While it appears it will take many years for EVs to grab significant market share in Mexico, which is one of the world’s fastest-growing passenger vehicle markets, officials are worried about the country’s ability to charge those vehicles.
Juan Carlos Zepeda, commissioner of Mexico’s National Hydrocarbon Commission (CNH), disputes forecasts by Mexico’s energy secretariat, Sener, that gas demand in the country will only grow at an annual rate of about 3.5%, since it doesn’t take into account power demand growth generated by EV and plug-in hybrid vehicle (PHV) sales.
“We are (in for) a few years of radical changes,” he told an Oil Gas Innovation Forum in Mexico City last summer. “The future of passenger transportation will be electric. In five years all of us will use electric vehicles.”
EV sale statistics, however, don’t appear to support that contention. Passenger vehicle sales in 2017 totaled some 1.53mn units, according to data from the Mexican Association of the Automotive Industry (AMIA), a 4.6% decline from 2016. EV and PHV sales through November 2017 totaled just 9,177 units.
Still, Zepeda insists Mexico must increase its domestic gas production to prepare for a shift to EVs, as well as to the use of compressed gas as a transportation fuel.

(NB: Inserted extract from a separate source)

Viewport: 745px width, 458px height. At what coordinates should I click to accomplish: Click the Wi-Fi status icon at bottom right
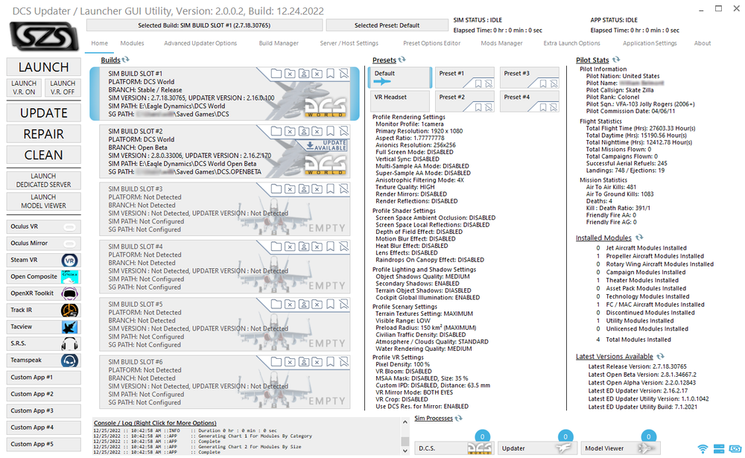(x=704, y=450)
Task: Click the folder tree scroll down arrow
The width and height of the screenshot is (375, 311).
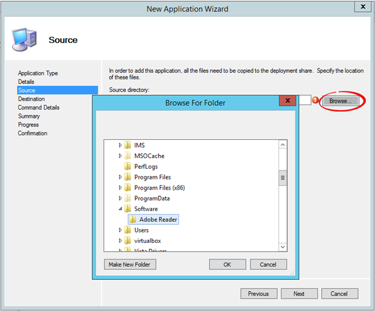Action: click(x=282, y=246)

State-owned Pemex, which still dominates fossil fuel production in the country, has focused much of its attention in recent years on oil production. As a result, its gas production in 2017 declined to about 4.4bn ft3/day from 6.5bn ft3/day in 2009, and half of the country’s 8bn ft3/day of natural gas consumption is fed by imports from the US.

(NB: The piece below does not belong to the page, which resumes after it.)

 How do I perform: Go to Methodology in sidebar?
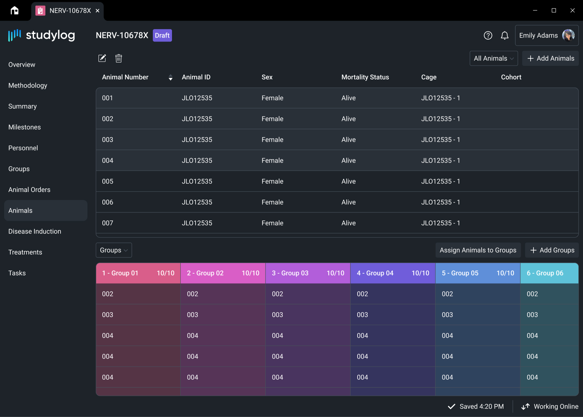pos(28,85)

CNH has forecast that domestic gas production could fall to as low as 2.69bn ft3/day if the trend is not reversed, and it’s looking to the private sector – which currently produces only about 35mn ft3/day – to help with that reversal. To that end, it recently auctioned 19 blocks, many of them prospective for natural gas, in the Gulf of Mexico, and in July will offer 37 onshore blocks, many in the highly gas-prospective Burgos Basin.